**Exercise set:**
- a) In the Blue Apron forum thread, which two companies does one commenter call far more batshit than Blue Apron's prospectus?
- b) Go on with the Blue Apron forum thread from its final line.

**Page text:**
____________________

How Blue Apron Became a Massive $2 Billion Disaster -

Flaming Carrot
I can see there might be a market for this, but I'd think it would be small; someone interested in learning how to cook, but reluctant to experiment. I'm not too surprised it failed; how many people like that wouldn't just download a recipe?
I was in that exact demographic about five years ago. I did Blue Apron for a while, and the food was fine, but eventually I just stopped and started cooking my own things. The quality was fine, but it was just too pricy to keep doing. I'm not surprised they're on the verge of going under.


True & Honest Fan
I glanced over their prospectus for some nuggets. It's not nearly as batshit as WeWork and Casper, and just comes across as somewhat naive.
These two charts should not surprise anybody:


They believe in the power of their brand connection:
Powerful and emotional brand connection
Many of our customers cook Blue Apron meals, drink Blue Apron wine, use tools from Blue Apron Market, and share these cooking experiences with their families and loved ones multiple times each week. We believe that we have developed a powerful and emotional connection with our customers through the frequency of these touchpoints and the experiential nature of our products. Our customers trust us to create new, delicious recipes each week, choose their ingredients for them, and provide transparency into where their food comes from. They share their culinary triumphs through email, social media, blogs, and phone calls, telling us how Blue Apron has given them the confidence to cook, brought them closer with their families and friends, and changed their lives.
There's also this,


Notice the 6-month periods? As I've mentioned before, I don't think the customers became profitable until the 3rd or 4th box. But by that time, everyone had gone through their free trial and figured out they could cook on their own, or hated cooking, or whatever.

This, which everyone in the thread already correctly identified as the problem, doesn't really get a lot of attention in the prospectus. They talk about how it COULD be a problem if the costs to acquire customers outweigh the value of the customer... perhaps this was not as much of a problem in 2017?

____________________

**Supplied information:**

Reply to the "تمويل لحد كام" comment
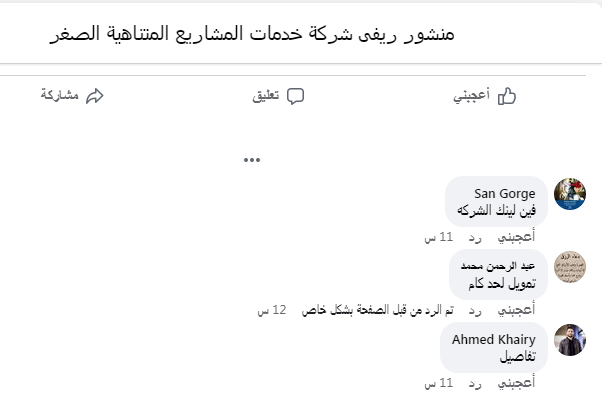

____________________

**Final results:**
- a) WeWork and Casper.

- b)
Maybe early on, they had decent customer retention that looked like there could be something to this. Maybe the early customers were excited at the novel concept and would purchase for a year or more. But as they spent more on marketing, they pretty much reached media saturation at some point... who hasn't heard of Blue Apron? Every Millenial who wanted to try Blue Apron in the last few years has tried it. With all the promotional deals, there's no reason not to, and unless you live in a cave, you're aware of what it is and does. As they grew bigger, they began acquiring more unprofitable customers. People who thought "I guess I'll try this Blue Apron thing, there's a deal for it", but weren't really invested in the concept, and didn't find it life-changing. So they cancelled before becoming a profitable customer. Needing to make up for the new, unprofitable customers, they marketed more and more to acquire more new customers, who had the same problem, except worse, they were even less invested int he concept, even less profitable. Now everyone has tried it who wanted to. There's no more customers, just burned money.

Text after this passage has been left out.